Alexander Frederick Clifford Darwall (born June 1963) is a British landowner and hedge fund manager. He has held roles in several large investment companies. He has made donations to UKIP and the Vote Leave campaign. In 2025, he lost a legal action to limit public access to his land in Dartmoor.

== Education and early career ==
Darwall received a degree in History from the University of Cambridge. He then trained as an investment analyst with de Zoete & Bevan (BZW). In 1987, Darwall moved to Paris to become head of the French equity research department for the Swedish group Enskilda Securities. In 1992, he joined Goldman Sachs as a French equity analyst.

== Career ==
In 1995, Darwall joined Jupiter Fund Management. In November 2000, Jupiter European Opportunities was founded and Darwall became the lead portfolio manager. Darwall remained in this role until November 2019, when Jupiter European became European Opportunities Trust PLC, and Darwall stepped down as manager of both Jupiter European and the related Jupiter European Growth investment companies.

In 2019, he founded a company known as Devon Equity Management, whose aim is to "achieve long term capital growth by exploiting special investment opportunities in Europe". Darwall continues to manage the company. Devon Equity Management invests on behalf of the European Opportunities Trust, as well as Luxembourg UCITS SICAV.

In June 2025, Darwall sold Devon Equity Management to River Global, owned by Martin Gilbert, for £2.46 million. As part of the acquisition, Darwall will join River Global as co-head of European equities.

== Land ownership==
Darwall owns several large tracts of land across the UK. One of these is the 16,000 acre Sutherland Estate in Scotland, which he bought in November 2016 for around £5 million. He and his wife entered the national news in 2018 after they started charging gold panners £10 per day, limiting their access area, and limiting their time to two weeks per year, as people were selling the gold, which is not something they believe should be permitted.

=== Dartmoor ===
Darwall has owned the 4,000 acre Blachford Estate in Dartmoor since 2011. This makes him the sixth largest landowner on Dartmoor. Darwall's Blachford Estate received financial support from the European Agricultural Fund for Rural Development. In 2014, Darwall blocked the public from parking on or riding horses through a section of his land at New Waste.

In 2022, he received media attention for challenging the widely held interpretation of the Dartmoor Commons Act 1985 as including a public right to wild camping on the moor. Historically, wild camping, where no damage has been caused, had been presumed lawful on Dartmoor. In January 2023, the High Court found in Darwall's favour, clarifying that there was no right to wild camp on Dartmoor without the landowner's permission; it was previously the only location in England and Wales where camping without the permission of the landowner was presumed to be legal.

Following the high court decision, Darwall and other landowners struck a deal with the Dartmoor National Park Authority, where they would be paid compensation in return for allowing wild camping on limited portions of their land.

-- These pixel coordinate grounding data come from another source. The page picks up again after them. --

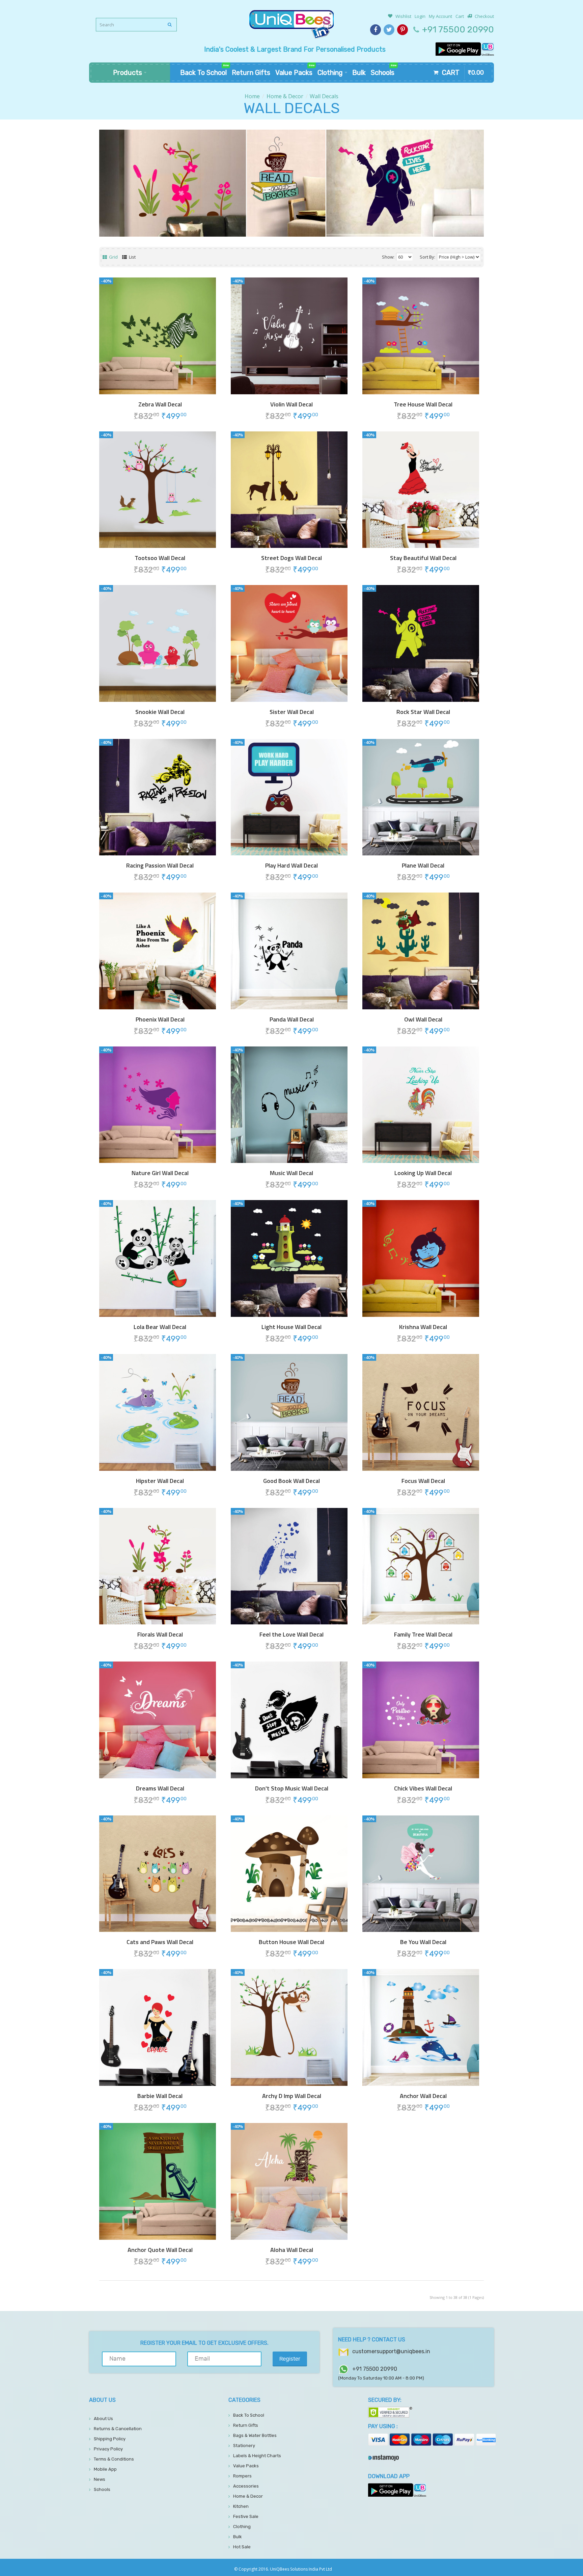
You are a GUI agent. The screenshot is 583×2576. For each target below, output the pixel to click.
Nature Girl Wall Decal (160, 1173)
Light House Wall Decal (291, 1327)
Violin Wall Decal (291, 404)
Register (289, 2359)
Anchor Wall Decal (423, 2096)
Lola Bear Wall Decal (160, 1327)
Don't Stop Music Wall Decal (291, 1788)
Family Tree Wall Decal (423, 1634)
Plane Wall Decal (423, 865)
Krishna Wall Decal (423, 1327)
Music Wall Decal (291, 1173)
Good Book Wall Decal (291, 1481)
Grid (113, 257)
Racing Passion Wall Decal (160, 865)
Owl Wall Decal (423, 1019)
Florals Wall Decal (160, 1634)
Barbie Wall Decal (160, 2096)
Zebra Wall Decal (160, 404)
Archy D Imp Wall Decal (291, 2096)
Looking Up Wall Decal (423, 1173)
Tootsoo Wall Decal (160, 558)
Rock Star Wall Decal (423, 712)
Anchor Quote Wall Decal (160, 2250)
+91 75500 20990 (458, 29)
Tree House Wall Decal (423, 404)
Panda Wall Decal (292, 1019)
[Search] (170, 24)
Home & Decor (285, 96)
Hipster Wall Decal (160, 1481)
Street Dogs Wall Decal (291, 558)
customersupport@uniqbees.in (391, 2351)
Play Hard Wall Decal (291, 865)
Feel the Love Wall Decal (291, 1634)
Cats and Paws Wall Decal (160, 1942)
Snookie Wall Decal (160, 712)
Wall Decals (324, 96)
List (132, 257)
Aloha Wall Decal (291, 2250)
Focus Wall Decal (423, 1481)
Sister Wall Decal (292, 712)
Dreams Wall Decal (160, 1788)
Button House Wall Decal (291, 1942)
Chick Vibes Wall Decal (423, 1788)
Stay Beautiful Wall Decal (423, 558)
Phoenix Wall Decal (160, 1019)
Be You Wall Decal (423, 1942)
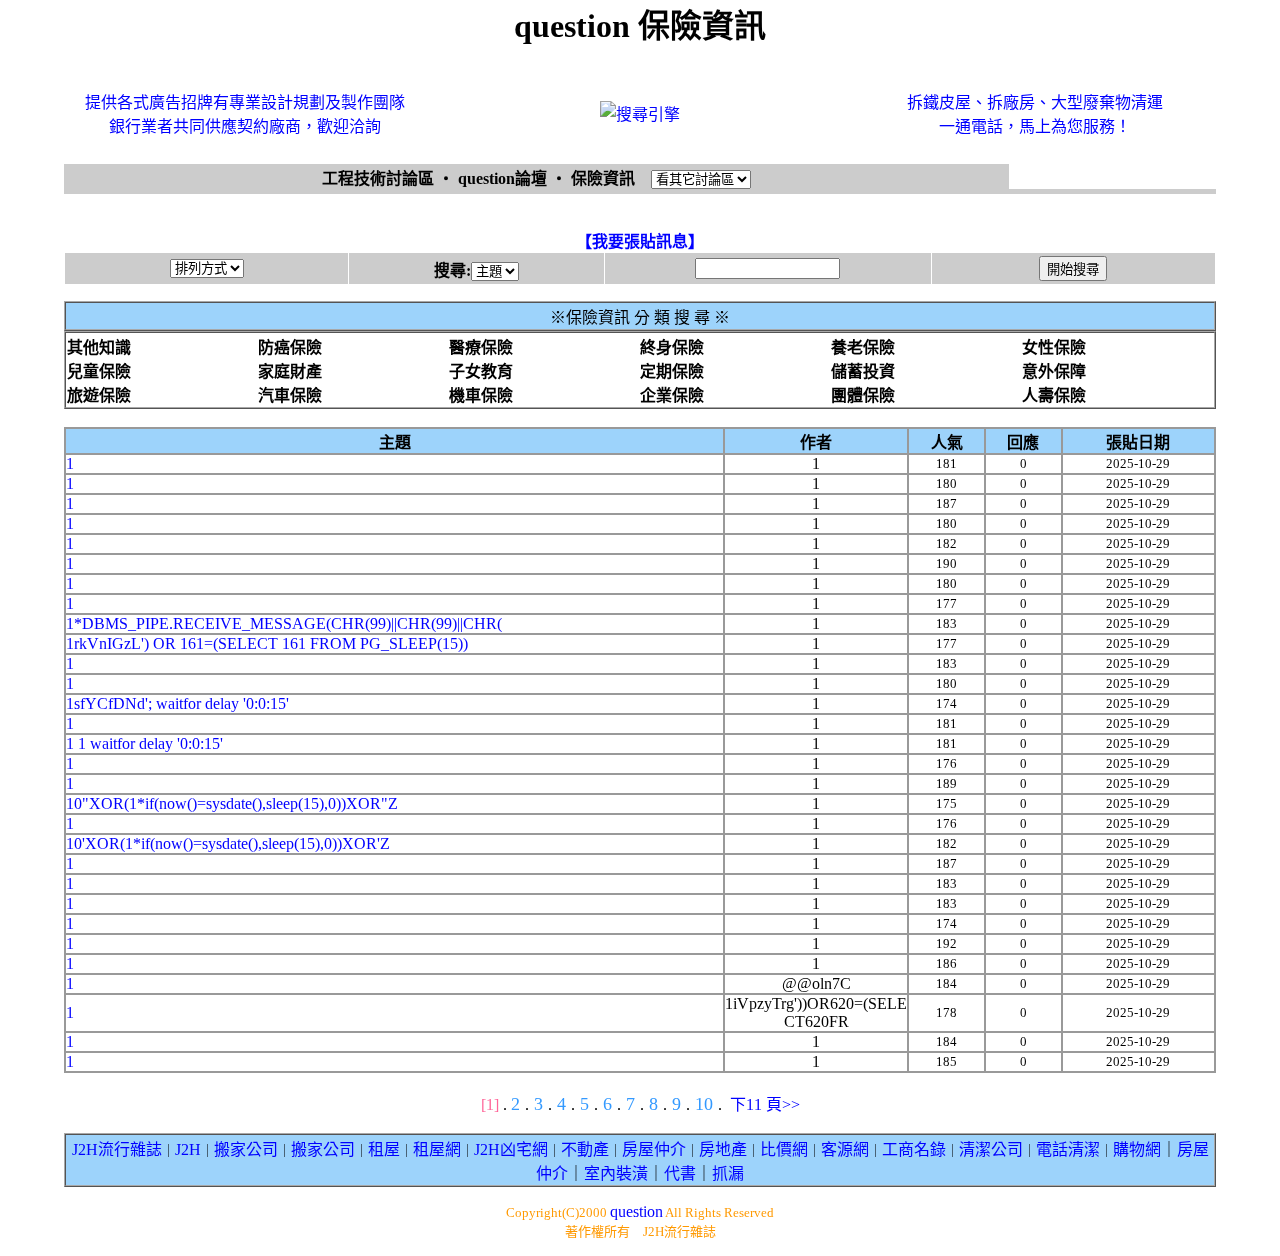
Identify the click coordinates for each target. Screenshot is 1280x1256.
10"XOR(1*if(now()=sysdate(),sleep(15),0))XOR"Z (232, 803)
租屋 (384, 1149)
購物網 (1137, 1149)
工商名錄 (914, 1149)
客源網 (845, 1149)
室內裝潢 (616, 1173)
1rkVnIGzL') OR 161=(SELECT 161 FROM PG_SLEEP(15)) (267, 643)
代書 (680, 1173)
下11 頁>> (765, 1104)
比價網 (784, 1149)
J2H (188, 1149)
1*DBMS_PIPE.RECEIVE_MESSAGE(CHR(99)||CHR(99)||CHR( (284, 623)
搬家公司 (246, 1149)
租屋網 (437, 1149)
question (636, 1211)
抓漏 (728, 1173)
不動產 (585, 1149)
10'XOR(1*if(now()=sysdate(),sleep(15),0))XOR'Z (228, 843)
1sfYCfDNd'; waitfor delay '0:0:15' (177, 703)
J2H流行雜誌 (117, 1149)
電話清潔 (1068, 1149)
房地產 (723, 1149)
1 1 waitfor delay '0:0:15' (144, 743)
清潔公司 (991, 1149)
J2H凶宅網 (511, 1149)
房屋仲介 (654, 1149)
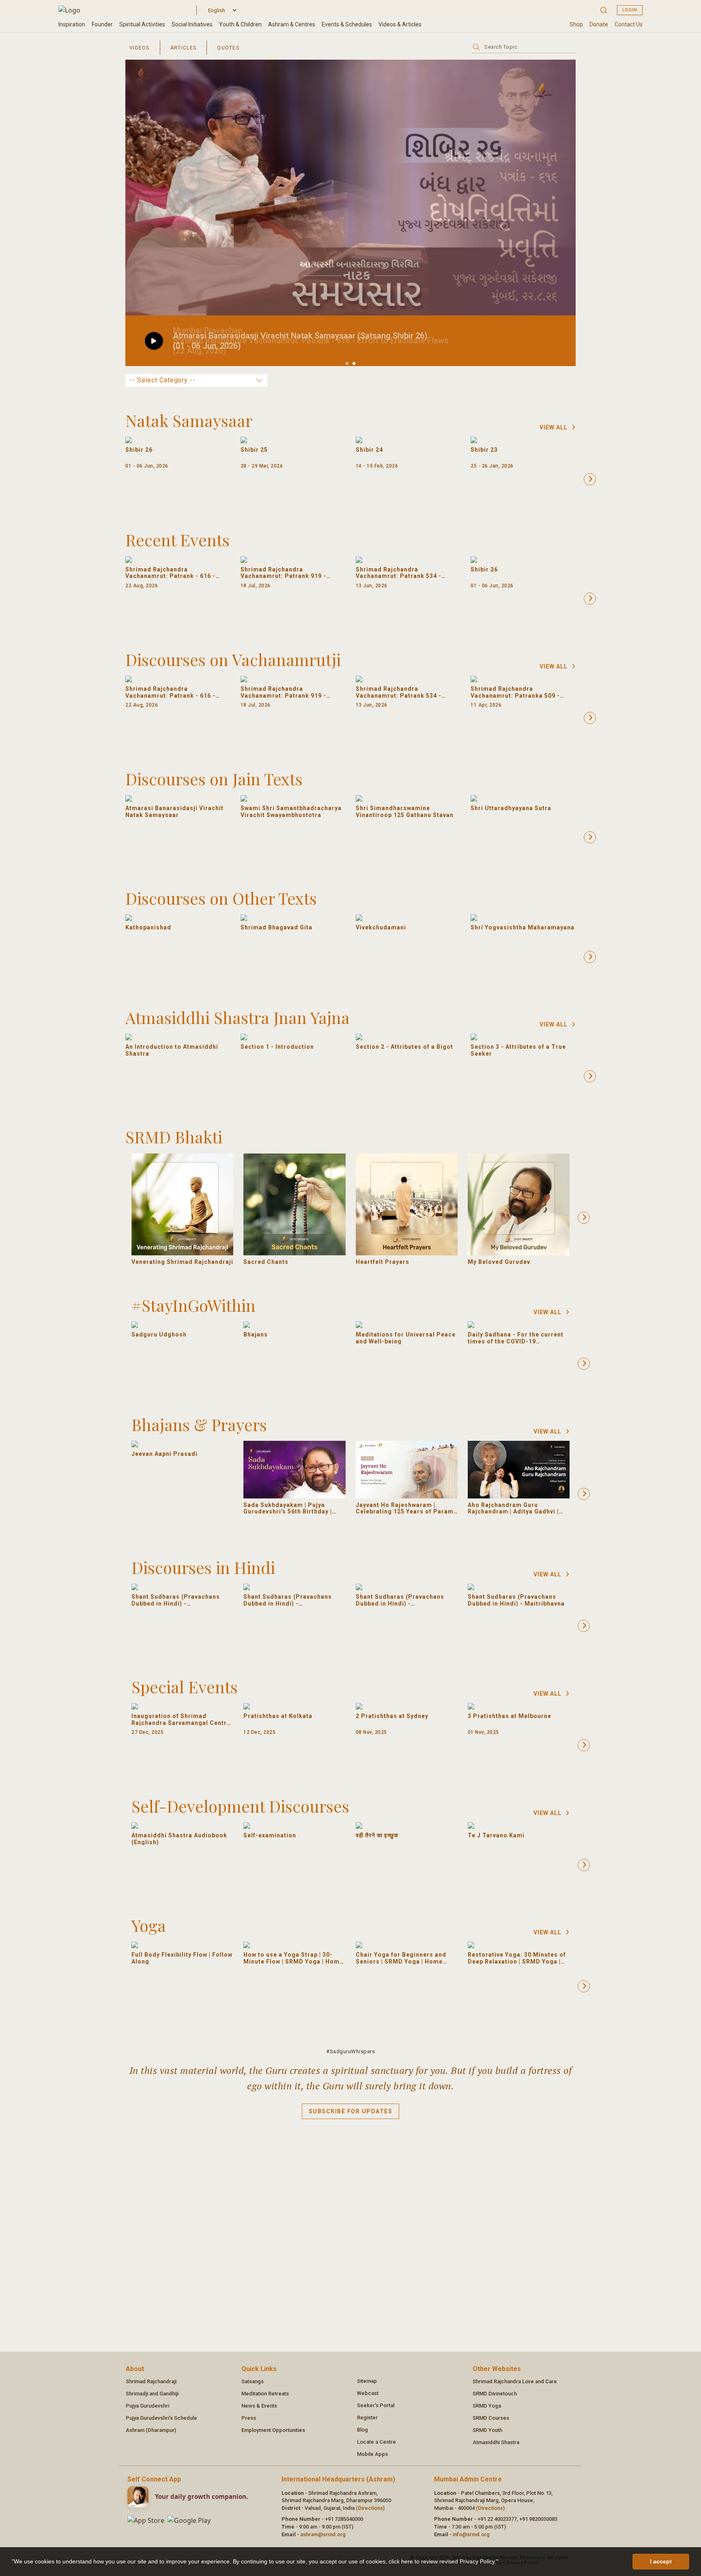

The deal was met with disapproval from Right to Roam campaigners. On 21 January 2023, a protest was organised on Darwall's land to protest the decision, with more than 3,000 people in attendance, making it one of the largest countryside access protests since the 1930s. The park authority subsequently announced that it intended to appeal the High Court’s decision, which it subsequently won in a unanimous Court of Appeal ruling in July 2023, restoring access for wild campers. Following the Court of Appeal ruling, in early 2024 Darwall challenged the decision to overturn the ban and moved for the case to be heard in the Supreme Court.

In May 2025, Supreme Court judges unanimously rejected Darwall's appeal, basing their judgement around the Dartmoor by-law that states "the public shall have a right of access to the commons on foot and on horseback for the purpose of open-air recreation". The judges said that references to open-air recreation were "open-ended and unqualified" and "naturally includes camping".

Darwall argued that his aim of his court action was to protect and preserve Dartmoor, its flora and fauna, and hollowing out the roll of landowners and farmers will not improve the vitality of Dartmoor. Local residents have previously raised concerns that Darwall's release of pheasants onto his Dartmoor estate was leading to the endangerment of ecological woodland which is habitat for the Blue Ground Beetle, found in only 15 sites across England and Wales.

== Personal life ==
Darwall has donated £89,999 to the UK Independence Party, the Vote Leave campaign supporting a "Leave" vote in the 2016 United Kingdom European Union membership referendum, and the Conservatives between 2014 and 2019. Part of this money included a donation to Anthony Mangnall, the former Conservative MP for Totnes, Devon.

Darwall’s wife Diana is an expert on Chinese ceramics and values and auctions Chinese porcelain.